In previous reports, the expression of CCR7 in immune cells and tumors has been shown to provide a survival advantage to cells and is correlated with tumor aggressiveness (20
). This increased survival has been linked to the activation of the PI3K/Akt signaling pathway. In this study, we found that hBD3 stimulation activates PI3K-dependent Akt signaling. This activation and phosphorylation of Akt was biologically significant as it enhanced the survival of SCCHN tumor cells in the presence of cisplatin. Moreover, since the cells were pretreated with hBD3 for only 1 h prior to cisplatin treatment, we can attribute the observed pro-survival benefit directly to hBD3 stimulation of PI3K/Akt.
We also examined the potential extracellular receptors involved in the observed hBD3 effects on primary SCCHN cells. Remarkably, even though our primary SCCHN tumor cells express various GPCRs and TLRs (22
), the hBD3-mediated CCR7 upregulation was not blocked by the Gαi
inhibitor pertussis toxin or by TLR peptide inhibitors, both of which inhibit β-defensin effects on immune cells (3
). Interestingly, we found that hBD3 is taken up through endocytic mechanisms and accumulates in the perinuclear regions in tumor cells. It is also valuable to note that although other hBDs (such as hBD2) do not have similar effects on tumor CCR7 expression as hBD3, it appears that they penetrate tumor cells in a similar manner to that described for hBD3 (data not shown). Indeed, evidence in the literature suggests that the small cationic nature of these peptides allows them to associate with cellular membranes and translocate through the membrane using temperature and energy-dependent processes (34
). Our findings show that incubation at low temperatures or the inhibition of microtubule polymerization using nocodazole significantly reduced the observed internalization of hBD3 (P
< 0.05). It is notable, however, that over an extended incubation period, hBD3 overcomes nocodazole inhibition and penetrates cells. This observation, along with the toxicity of nocodazole at higher concentrations made it difficult to directly assess the effects of nocodazole treatment on hBD3-induced CCR7 expression. Nevertheless, while we cannot exclude receptor-mediated internalization, our data suggest that hBD3 signaling can also occur through direct binding to intracellular receptors/targets as has been described for other antimicrobial peptides (25
). Indeed, hBD3 could be binding to yet unidentified receptors on tumors.
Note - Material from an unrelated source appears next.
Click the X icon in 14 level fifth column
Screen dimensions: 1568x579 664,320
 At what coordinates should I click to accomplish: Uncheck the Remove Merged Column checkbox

To our knowledge, this is the first study directly linking defensin expression to tumor chemokine expression. Our data show that hBD3 stimulation induces pro-inflammatory, NF-κB-mediated functional CCR7 expression in SCCHN cells derived from primary, non-metastatic tumors. This gain in CCR7 expression may be important in facilitating the chemotactic migration of the tumor cells toward CCL19. Furthermore, we found that hBD3 stimulation provides pro-survival signals to primary SCCHN tumor cells through the activation of PI3K/Akt signaling. Future investigations into the receptor(s) involved in hBD3 stimulation on tumors could provide potential therapeutic avenues for clinical intervention.